▽

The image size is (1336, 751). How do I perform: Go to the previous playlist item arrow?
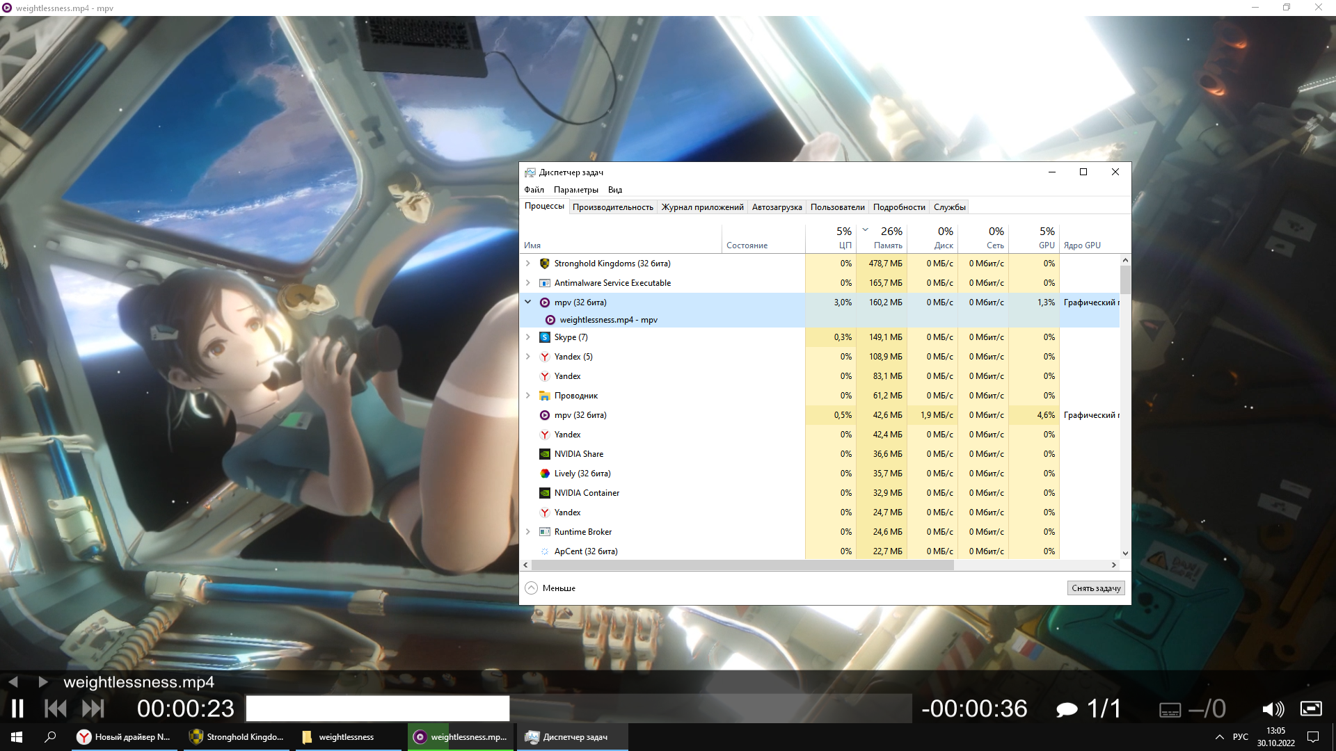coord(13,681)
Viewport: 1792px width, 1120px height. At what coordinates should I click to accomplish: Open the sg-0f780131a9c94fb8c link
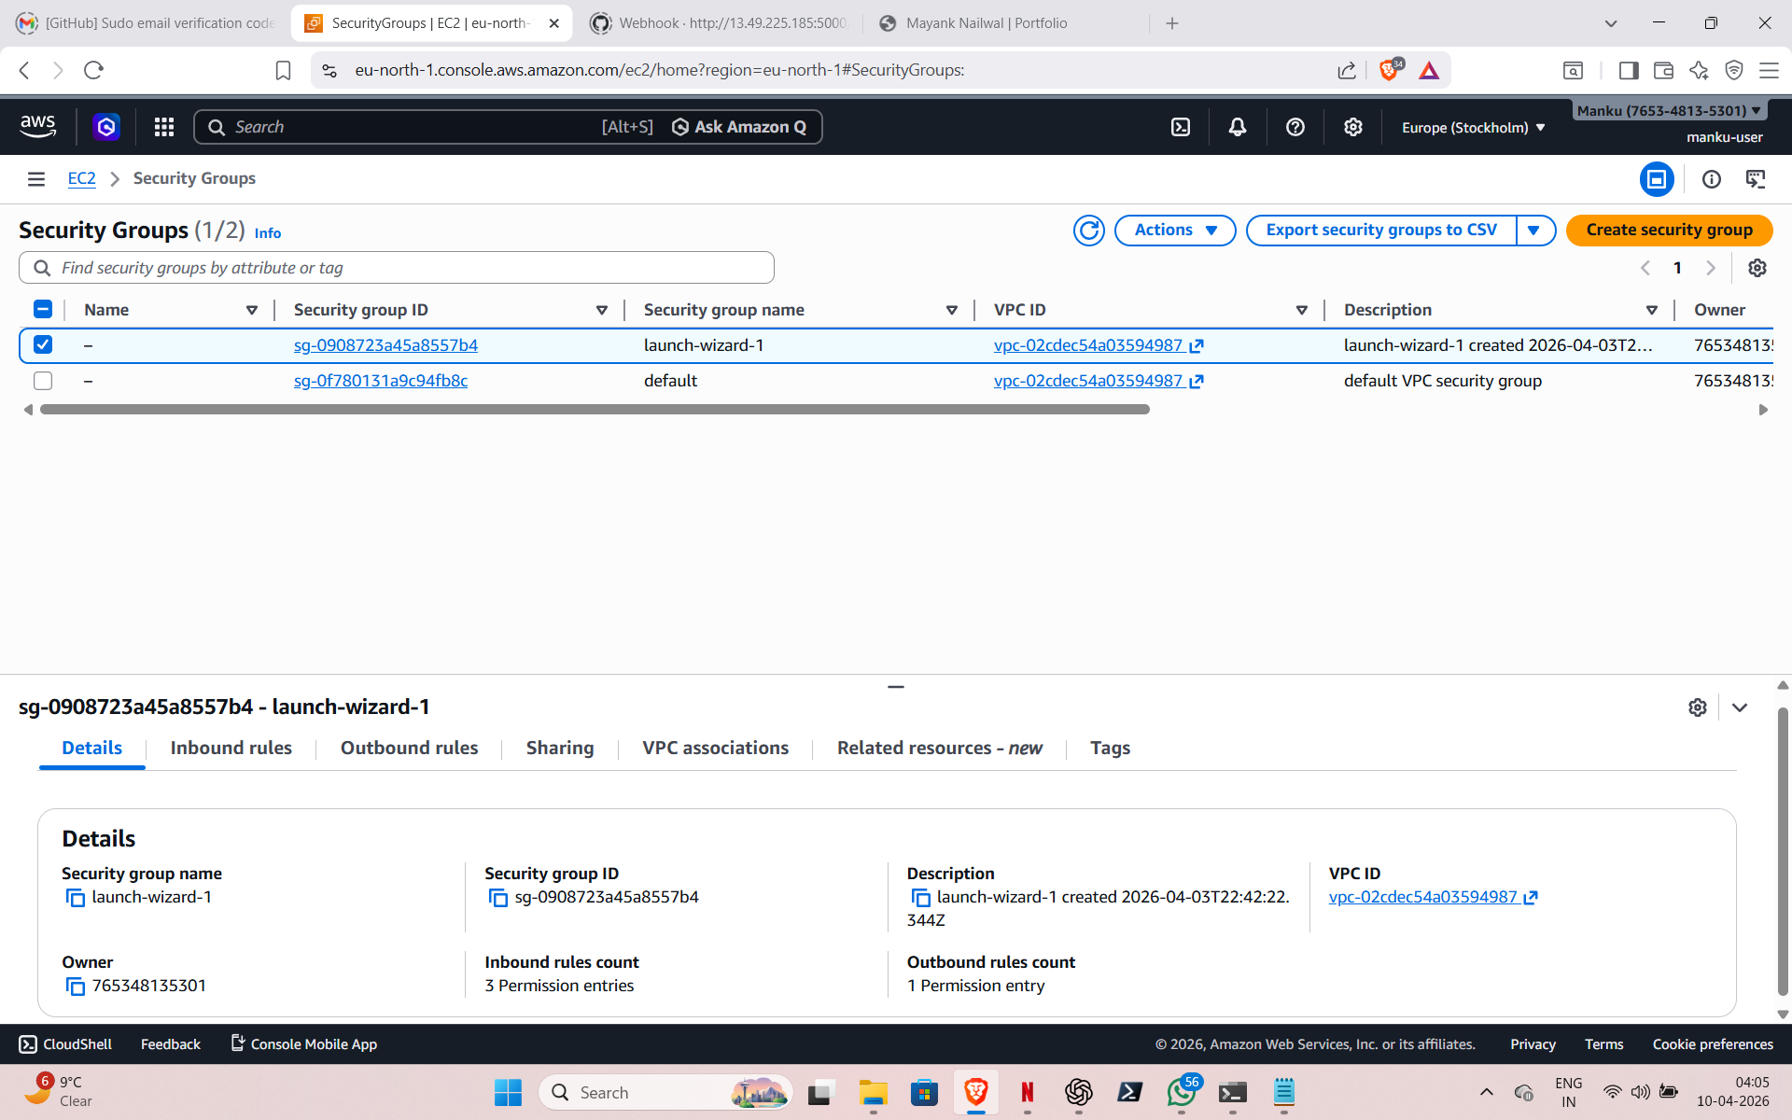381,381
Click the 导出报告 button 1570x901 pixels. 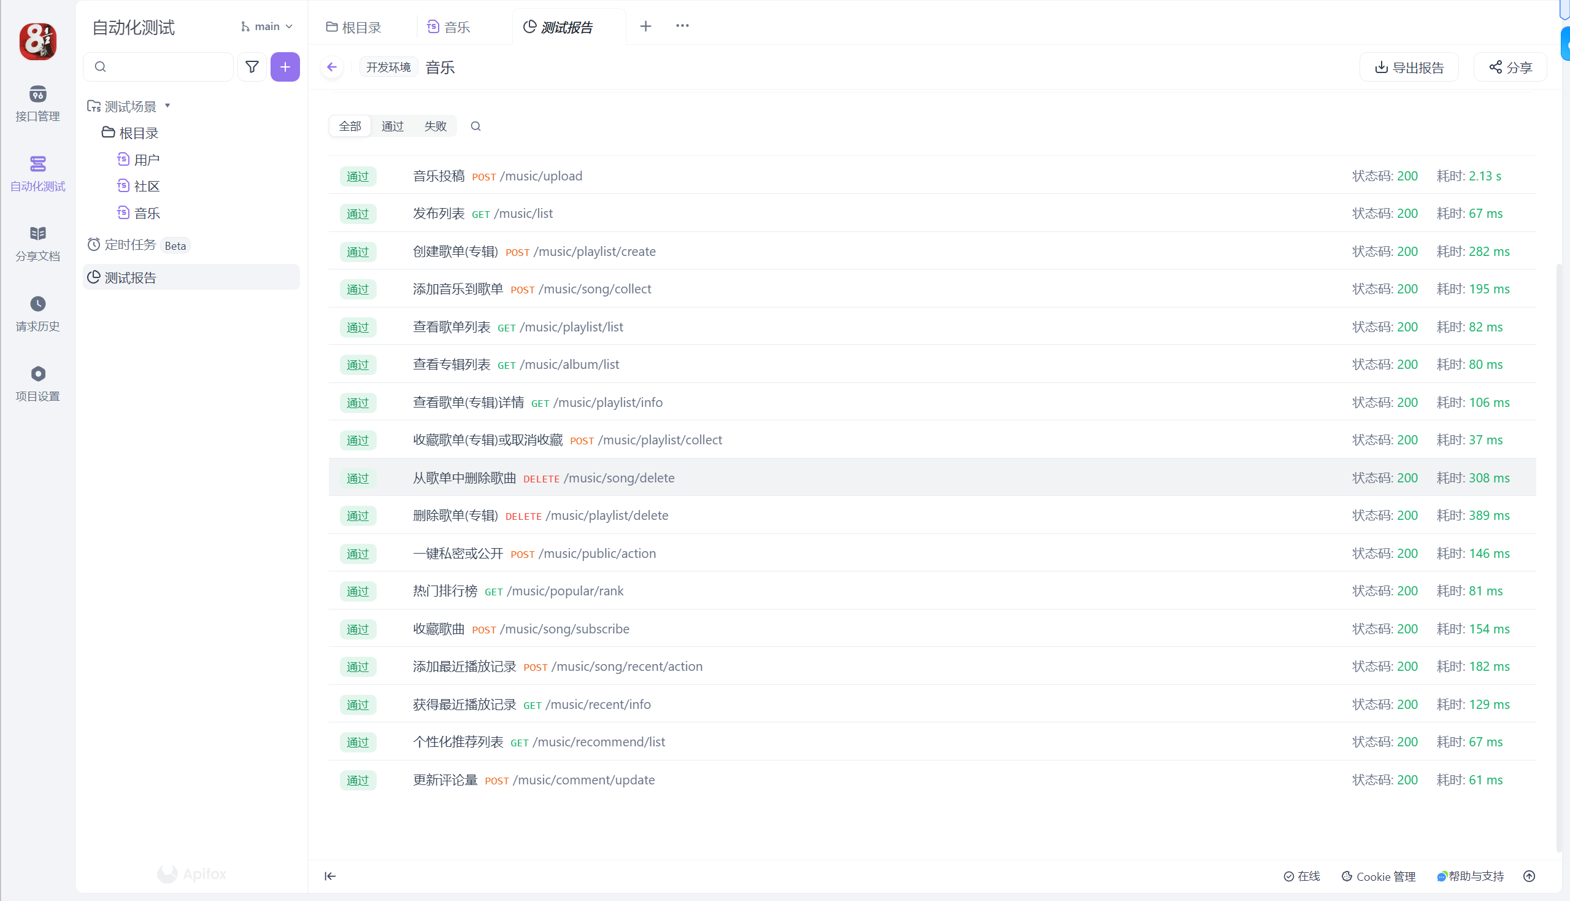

△

Copy every record exactly, but skip the pictures.

TASK RESULT:
The image size is (1336, 751). How do I perform: Go to the previous playlist item arrow?
coord(13,681)
Viewport: 1792px width, 1120px height. At what coordinates should I click to accomplish: Open the sg-0f780131a9c94fb8c link
381,381
Click the 导出报告 button 1570x901 pixels. 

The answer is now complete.